Stored records
+--

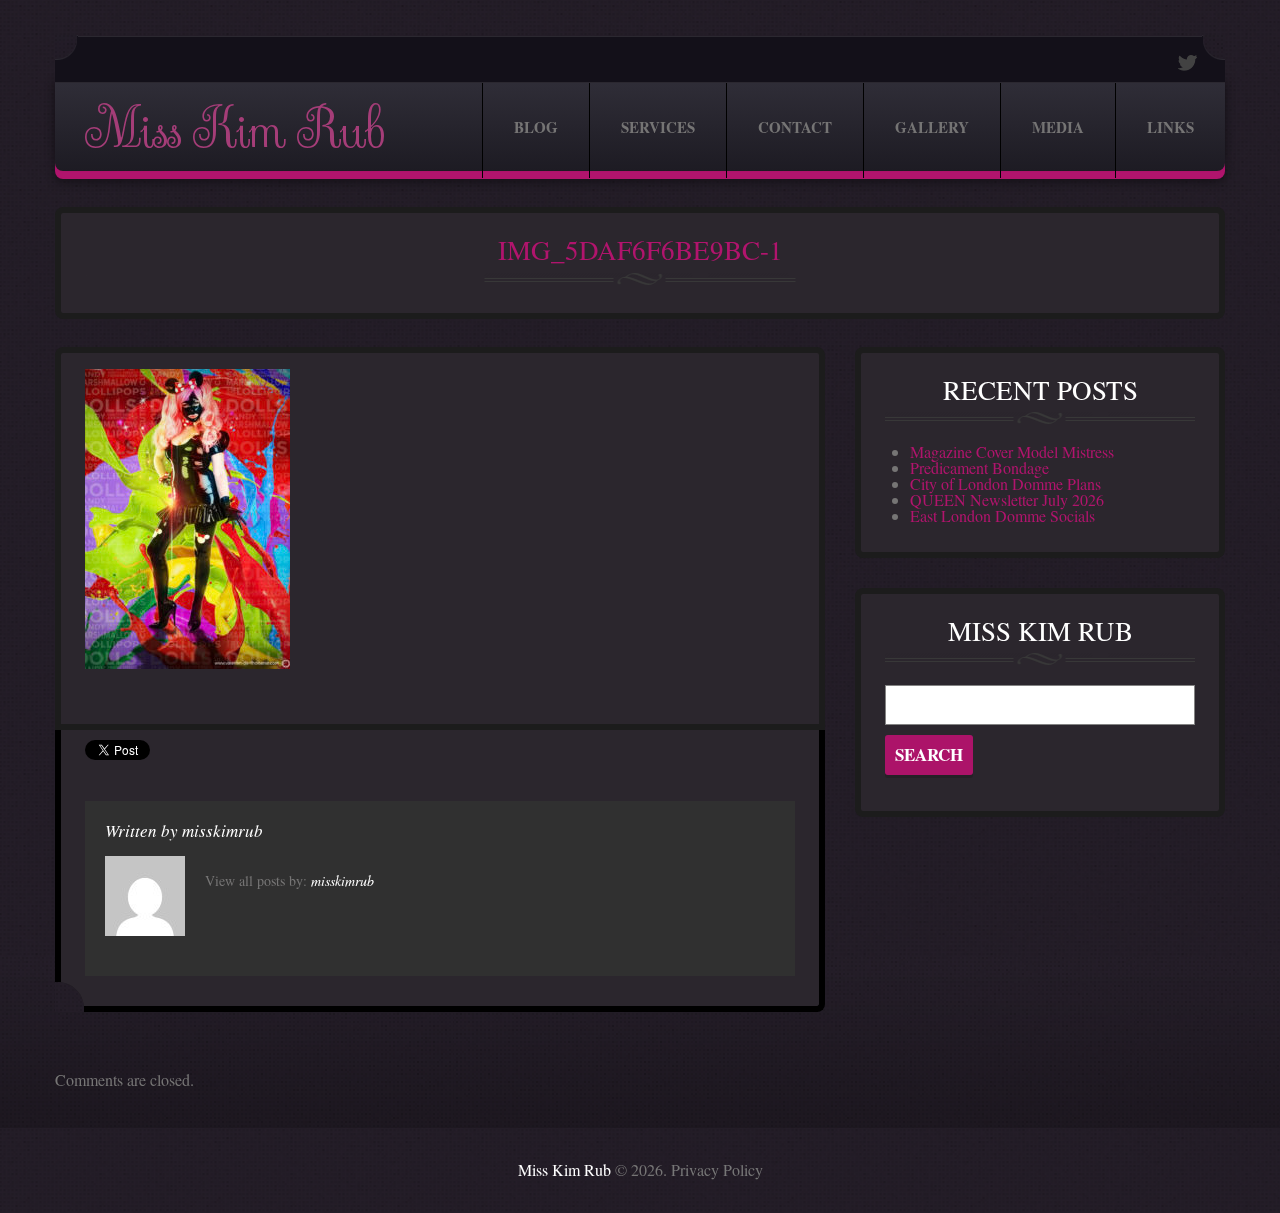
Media (1058, 127)
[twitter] (1188, 62)
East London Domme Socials (1002, 515)
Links (1170, 127)
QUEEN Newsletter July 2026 (1007, 499)
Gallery (932, 127)
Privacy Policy (717, 1169)
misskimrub (222, 830)
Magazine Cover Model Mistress (1012, 451)
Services (658, 127)
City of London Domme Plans (1005, 483)
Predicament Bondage (979, 467)
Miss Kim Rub (234, 130)
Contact (795, 127)
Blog (536, 127)
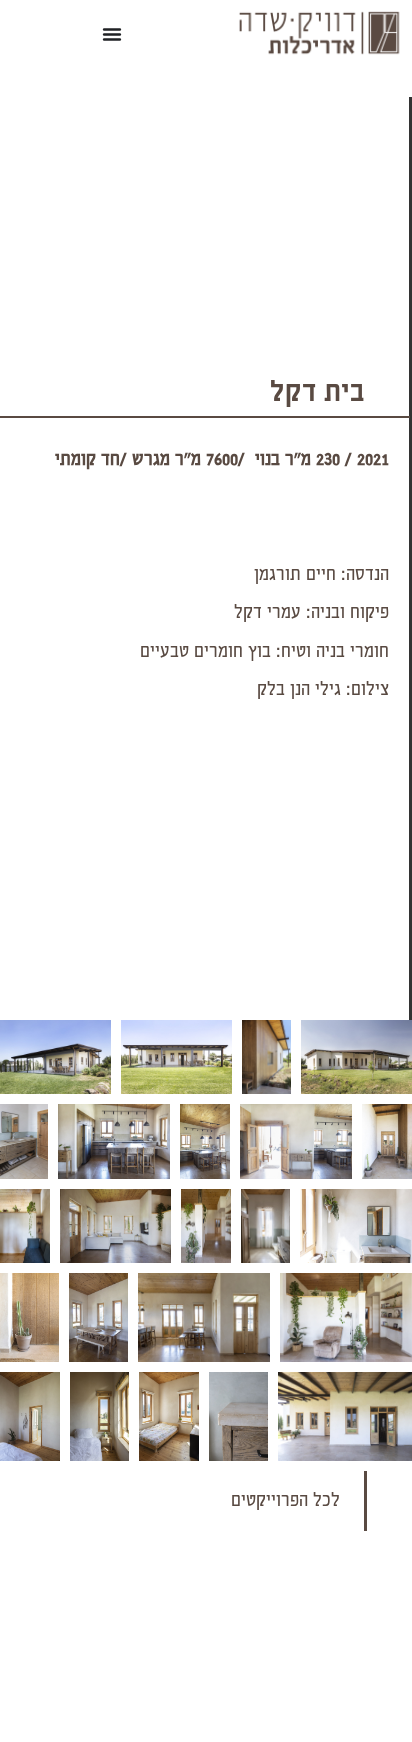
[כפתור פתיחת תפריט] (112, 34)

+--

■ Task goal ■
Return all the lines above exactly; none of the pictures should appear.

■ Result for this task ■
Media (1058, 127)
[twitter] (1188, 62)
East London Domme Socials (1002, 515)
Links (1170, 127)
QUEEN Newsletter July 2026 (1007, 499)
Gallery (932, 127)
Privacy Policy (717, 1169)
misskimrub (222, 830)
Magazine Cover Model Mistress (1012, 451)
Services (658, 127)
City of London Domme Plans (1005, 483)
Predicament Bondage (979, 467)
Miss Kim Rub (234, 130)
Contact (795, 127)
Blog (536, 127)
[כפתור פתיחת תפריט] (112, 34)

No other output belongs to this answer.